**TASK BRIEF:** Copy the lines below exactly, starting with the first and finishing with the one holding "[Linkedin] (706, 14)"; do not copy the pictures.

************

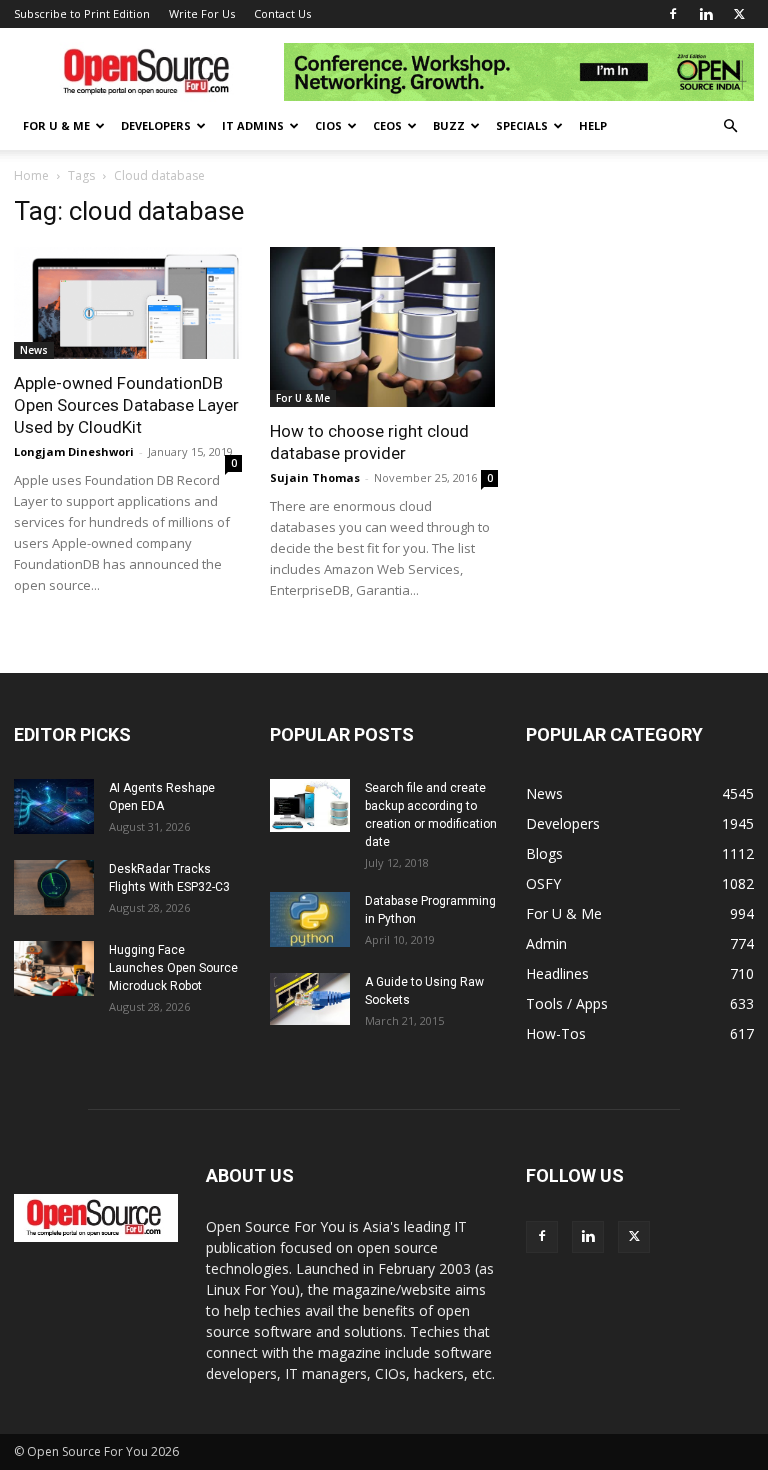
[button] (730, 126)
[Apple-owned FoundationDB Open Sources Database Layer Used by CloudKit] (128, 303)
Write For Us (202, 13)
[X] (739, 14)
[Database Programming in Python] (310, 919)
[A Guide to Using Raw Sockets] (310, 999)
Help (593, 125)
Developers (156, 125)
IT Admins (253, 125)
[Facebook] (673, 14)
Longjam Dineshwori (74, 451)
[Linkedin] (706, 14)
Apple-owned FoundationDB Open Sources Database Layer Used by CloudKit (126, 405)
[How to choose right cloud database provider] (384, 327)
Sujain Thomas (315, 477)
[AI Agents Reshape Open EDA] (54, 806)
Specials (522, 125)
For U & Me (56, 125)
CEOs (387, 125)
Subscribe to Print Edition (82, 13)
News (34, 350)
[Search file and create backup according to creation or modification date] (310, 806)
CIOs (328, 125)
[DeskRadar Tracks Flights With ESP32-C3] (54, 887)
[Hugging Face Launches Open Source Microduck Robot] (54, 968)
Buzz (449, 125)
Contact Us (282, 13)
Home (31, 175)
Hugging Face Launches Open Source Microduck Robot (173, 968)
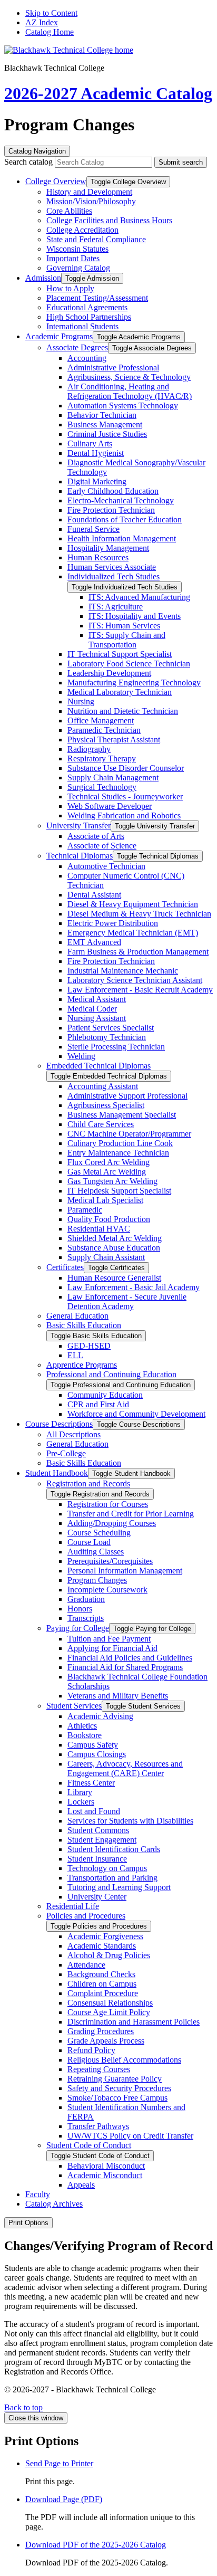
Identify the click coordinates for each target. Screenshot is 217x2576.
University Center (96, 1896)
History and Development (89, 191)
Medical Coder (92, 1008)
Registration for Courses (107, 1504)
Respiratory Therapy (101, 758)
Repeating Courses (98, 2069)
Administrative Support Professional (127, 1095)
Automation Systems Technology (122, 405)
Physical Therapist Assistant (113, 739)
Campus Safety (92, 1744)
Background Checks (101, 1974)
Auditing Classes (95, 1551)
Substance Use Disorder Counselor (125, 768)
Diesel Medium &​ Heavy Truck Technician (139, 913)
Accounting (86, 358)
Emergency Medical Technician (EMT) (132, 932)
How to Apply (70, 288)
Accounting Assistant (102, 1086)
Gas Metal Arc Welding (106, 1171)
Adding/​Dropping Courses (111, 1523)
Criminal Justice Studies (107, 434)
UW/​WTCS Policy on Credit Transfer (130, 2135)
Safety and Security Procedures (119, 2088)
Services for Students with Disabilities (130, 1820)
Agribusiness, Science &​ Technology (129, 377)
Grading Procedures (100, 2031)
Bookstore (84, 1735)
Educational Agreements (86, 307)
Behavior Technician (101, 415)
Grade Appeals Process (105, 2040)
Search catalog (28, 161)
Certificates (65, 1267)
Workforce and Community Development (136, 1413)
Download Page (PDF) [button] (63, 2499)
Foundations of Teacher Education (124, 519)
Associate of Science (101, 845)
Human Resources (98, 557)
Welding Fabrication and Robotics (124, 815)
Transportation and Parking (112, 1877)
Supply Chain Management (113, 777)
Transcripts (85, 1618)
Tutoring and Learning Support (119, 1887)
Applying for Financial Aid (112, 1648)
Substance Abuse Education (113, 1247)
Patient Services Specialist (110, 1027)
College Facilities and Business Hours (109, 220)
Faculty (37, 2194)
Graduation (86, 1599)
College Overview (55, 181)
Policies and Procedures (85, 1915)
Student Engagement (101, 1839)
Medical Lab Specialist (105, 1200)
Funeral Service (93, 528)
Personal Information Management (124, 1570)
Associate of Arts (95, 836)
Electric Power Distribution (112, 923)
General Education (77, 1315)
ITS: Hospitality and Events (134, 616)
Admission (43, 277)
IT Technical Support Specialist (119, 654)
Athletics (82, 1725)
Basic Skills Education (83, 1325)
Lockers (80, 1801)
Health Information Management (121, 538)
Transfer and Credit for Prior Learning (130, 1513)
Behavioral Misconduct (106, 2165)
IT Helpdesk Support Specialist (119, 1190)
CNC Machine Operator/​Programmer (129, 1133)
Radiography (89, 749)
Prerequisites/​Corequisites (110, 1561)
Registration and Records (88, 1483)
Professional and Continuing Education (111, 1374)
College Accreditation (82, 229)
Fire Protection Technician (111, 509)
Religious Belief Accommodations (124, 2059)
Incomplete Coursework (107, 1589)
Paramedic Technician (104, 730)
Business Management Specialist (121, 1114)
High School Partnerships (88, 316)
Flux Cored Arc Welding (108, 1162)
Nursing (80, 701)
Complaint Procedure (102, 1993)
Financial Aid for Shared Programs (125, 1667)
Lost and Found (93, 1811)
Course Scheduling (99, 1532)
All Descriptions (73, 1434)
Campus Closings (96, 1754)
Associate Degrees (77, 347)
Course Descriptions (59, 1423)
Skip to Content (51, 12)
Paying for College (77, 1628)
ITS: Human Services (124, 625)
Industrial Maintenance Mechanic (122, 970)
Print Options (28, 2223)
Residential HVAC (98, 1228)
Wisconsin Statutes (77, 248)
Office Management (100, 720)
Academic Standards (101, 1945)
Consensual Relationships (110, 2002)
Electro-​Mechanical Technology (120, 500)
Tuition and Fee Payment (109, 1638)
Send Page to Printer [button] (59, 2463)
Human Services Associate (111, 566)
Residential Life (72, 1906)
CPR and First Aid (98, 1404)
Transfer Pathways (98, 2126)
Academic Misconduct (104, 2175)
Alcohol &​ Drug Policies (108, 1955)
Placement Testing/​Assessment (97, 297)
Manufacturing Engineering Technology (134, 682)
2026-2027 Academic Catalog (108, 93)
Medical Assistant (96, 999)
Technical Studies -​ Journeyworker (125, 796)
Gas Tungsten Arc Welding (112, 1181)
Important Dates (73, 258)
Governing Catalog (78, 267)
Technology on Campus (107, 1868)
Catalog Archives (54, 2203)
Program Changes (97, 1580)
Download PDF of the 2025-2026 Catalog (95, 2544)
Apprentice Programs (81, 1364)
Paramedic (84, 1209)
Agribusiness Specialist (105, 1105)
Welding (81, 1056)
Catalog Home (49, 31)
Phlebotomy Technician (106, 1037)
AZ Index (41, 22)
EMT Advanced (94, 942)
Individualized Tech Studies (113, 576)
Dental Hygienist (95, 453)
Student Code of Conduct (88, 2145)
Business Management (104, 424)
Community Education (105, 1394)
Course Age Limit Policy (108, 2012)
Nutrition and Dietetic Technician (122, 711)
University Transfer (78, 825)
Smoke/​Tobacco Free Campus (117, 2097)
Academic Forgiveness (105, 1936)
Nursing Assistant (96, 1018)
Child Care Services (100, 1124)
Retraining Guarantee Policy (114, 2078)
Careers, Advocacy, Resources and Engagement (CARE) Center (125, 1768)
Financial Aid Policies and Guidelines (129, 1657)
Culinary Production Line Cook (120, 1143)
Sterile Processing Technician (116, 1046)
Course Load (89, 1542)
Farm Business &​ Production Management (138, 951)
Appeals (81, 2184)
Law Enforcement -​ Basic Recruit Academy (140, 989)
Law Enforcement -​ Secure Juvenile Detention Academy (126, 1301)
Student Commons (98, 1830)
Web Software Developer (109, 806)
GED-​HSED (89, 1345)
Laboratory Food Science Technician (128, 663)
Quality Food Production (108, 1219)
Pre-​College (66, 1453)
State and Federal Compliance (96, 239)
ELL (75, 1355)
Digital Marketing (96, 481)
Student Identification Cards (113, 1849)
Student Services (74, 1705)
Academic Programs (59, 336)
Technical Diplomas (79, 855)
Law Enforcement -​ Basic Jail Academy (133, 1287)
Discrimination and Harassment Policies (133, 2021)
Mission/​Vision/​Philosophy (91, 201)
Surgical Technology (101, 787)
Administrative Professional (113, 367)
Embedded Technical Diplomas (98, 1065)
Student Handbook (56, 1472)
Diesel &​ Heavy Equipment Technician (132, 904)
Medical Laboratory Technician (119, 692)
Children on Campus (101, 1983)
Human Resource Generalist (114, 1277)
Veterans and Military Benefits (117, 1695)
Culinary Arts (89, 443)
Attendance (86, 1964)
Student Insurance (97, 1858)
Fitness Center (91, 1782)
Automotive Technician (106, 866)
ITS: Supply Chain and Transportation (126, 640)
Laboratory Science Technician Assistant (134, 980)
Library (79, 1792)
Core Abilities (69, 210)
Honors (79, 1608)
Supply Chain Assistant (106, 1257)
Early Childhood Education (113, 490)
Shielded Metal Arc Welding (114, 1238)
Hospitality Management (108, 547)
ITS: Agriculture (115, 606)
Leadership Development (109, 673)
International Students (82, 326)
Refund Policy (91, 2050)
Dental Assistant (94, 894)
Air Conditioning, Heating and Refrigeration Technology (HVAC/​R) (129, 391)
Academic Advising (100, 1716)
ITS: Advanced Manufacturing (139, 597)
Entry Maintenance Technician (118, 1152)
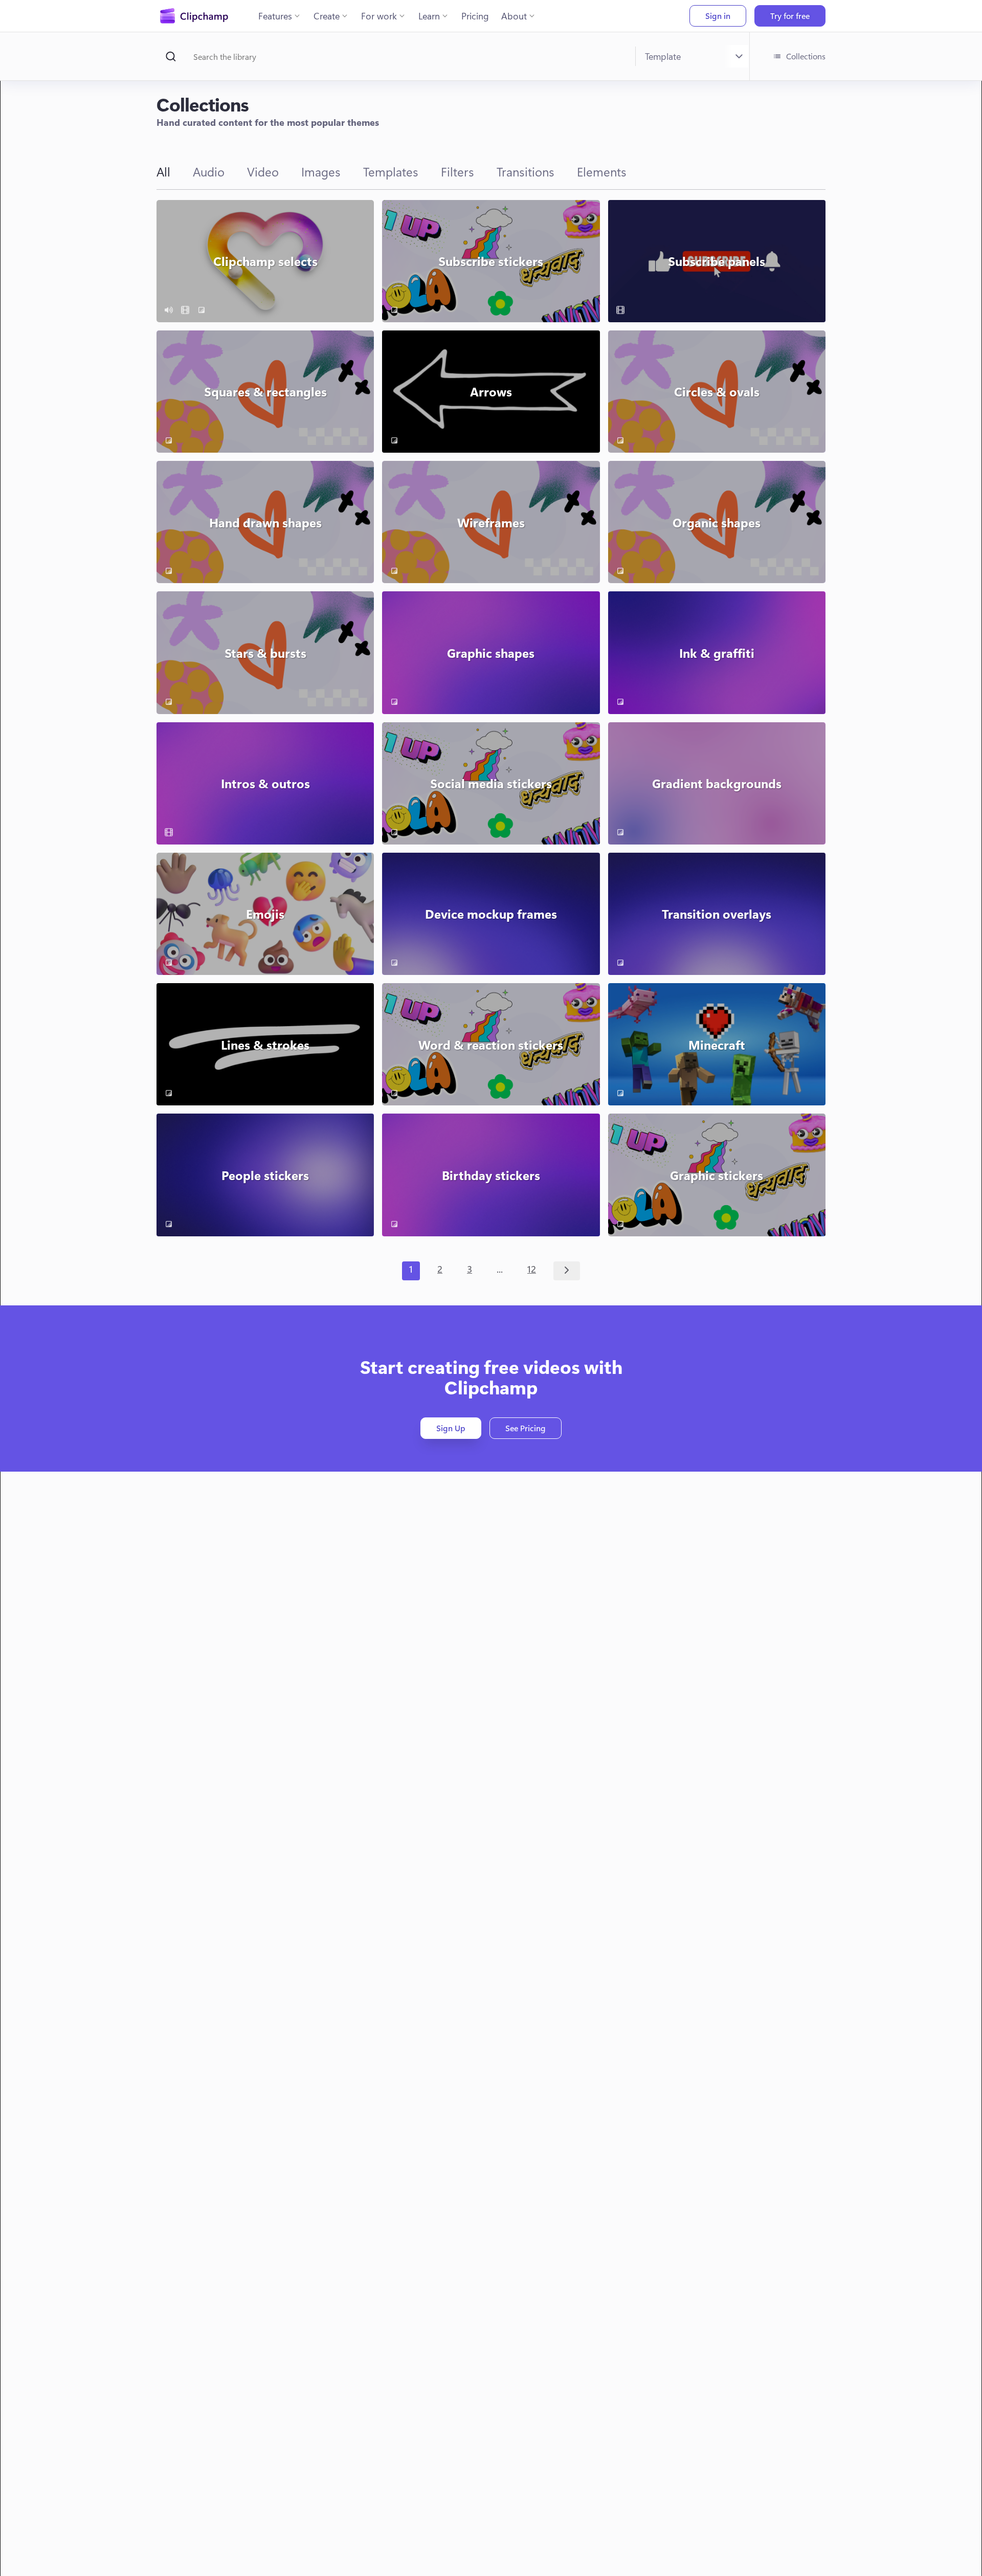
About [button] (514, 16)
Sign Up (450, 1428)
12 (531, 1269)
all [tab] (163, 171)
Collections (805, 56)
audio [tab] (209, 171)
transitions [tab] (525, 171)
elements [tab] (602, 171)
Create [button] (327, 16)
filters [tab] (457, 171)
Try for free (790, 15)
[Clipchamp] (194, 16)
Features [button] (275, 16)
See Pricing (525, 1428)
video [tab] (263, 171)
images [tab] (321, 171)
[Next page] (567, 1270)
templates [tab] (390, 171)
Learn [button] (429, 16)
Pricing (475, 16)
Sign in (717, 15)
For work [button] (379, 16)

************

**ANSWER BELOW:**
[button] (730, 126)
[Apple-owned FoundationDB Open Sources Database Layer Used by CloudKit] (128, 303)
Write For Us (202, 13)
[X] (739, 14)
[Database Programming in Python] (310, 919)
[A Guide to Using Raw Sockets] (310, 999)
Help (593, 125)
Developers (156, 125)
IT Admins (253, 125)
[Facebook] (673, 14)
Longjam Dineshwori (74, 451)
[Linkedin] (706, 14)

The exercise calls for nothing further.